Litter Box Etiquette
Cats can be finicky about their bathroom habits, so unless you want to be dealing with a regular mess at home, keeping your cat’s litter box up to their standards is very important.
Why is my cat not using his or her box?
Make sure it’s not medical. There are a number of medical issues that can cause your otherwise well-mannered kitty to boycott the litter box. The first thing you should do, particularly if this bad behavior is unusual for your cat, is see your veterinarian. Your veterinarian will likely want to run some simple tests (urine, blood) to ensure that there is nothing wrong with your cat’s kidneys, bladder, or digestive system.
Random Inappropriate Urination and Defecation
Cats will choose to stop using a litter box for a variety of other reasons, some obvious and some not. Some of the most common causes include:
- Dirty litter boxes – Cats hate a dirty bathroom as much as we do. You should scoop the box every day, at least once a day, removing any solid waste. If you use clumping litter, remove those clumps of urine every day, as well. Change the box as often as required to keep it clean and to ensure that cat litter can do its job of absorbing moisture and bad odors.
- Litter box overcrowding – Cats don’t like to share their boxes with too many other cats. Ideally, each cat in your house should have his own litter box. While they may not exclusively use their personal litter box, it’s a good rule to follow to ensure that every cat feels like he has ample space to do business.
- Bad litter box location – Yes, believe it or not, cats do care about where their litter boxes are located. Because the act of using the litter box leaves a cat temporarily vulnerable, they don’t like to feel as though they can be cornered or snuck up on when relieving themselves. Also, cats like a little privacy, so having their box in the middle of a busy place in your house isn’t a good idea.

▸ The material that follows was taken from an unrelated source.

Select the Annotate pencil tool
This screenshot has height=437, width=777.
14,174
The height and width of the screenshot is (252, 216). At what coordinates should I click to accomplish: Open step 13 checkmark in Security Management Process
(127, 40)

- Litter type – Cats can be picky about what kind of litter they like. They might think one kind is too rough on their feet or not like the smell of another. Experiment with different types of litter if you think that might be the problem. When a particular kind of litter works, don’t switch! If you have to switch, do it gradually. Cats are generally wary of anything new and might boycott the box just because of that.
Marking and Spraying
A common cause is the instinct to spray or mark, and this is most common among unneutered males, though it is also something that can happen in females and neutered males. Cats usually mark to lay claim to their territory– especially if there is a female in heat in the area — or as a reaction to stress.
In the case of marking, if your cat isn’t neutered, get him neutered. It will often quickly stop inappropriate urination, but also it leads to a healthier and longer-lived cat. Neutered males can’t develop certain kinds of cancer, are less likely to stray, and are often just calmer and easy to live with. If your cat is neutered or spayed and marking anyway, look around and see if there might be something causing your cat to feel stressed or uncomfortable:
- New furniture or other large objects introduced into their environment
- Cats coming into your yard or “visiting” your cat at windows in your house
- Frequent or long-term guests or visitors in your house (human or otherwise)
You can use non-toxic anti-cat sprays to discourage marking or even use essential oils like peppermint, citrus, and eucalyptus to repel your cat and discourage marking in a particular area.
There are also some man-made and synthetic sprays and pheromones you can spray in areas your cat is eliminating that will help reduce stress. Your veterinarian can recommend products of this nature.
While it’s easy to let a problem like this get you really frustrated with your kitty, don’t let it get to you. If you get stressed or angry, it will cause your cat to feel the same way. Cats don’t do this to be bad, they just react to something that makes them break rules that they are normally happy to follow. If you have any questions or concerns, you should always visit or call your veterinarian – they are your best resource to ensure the health and well-being of your pets.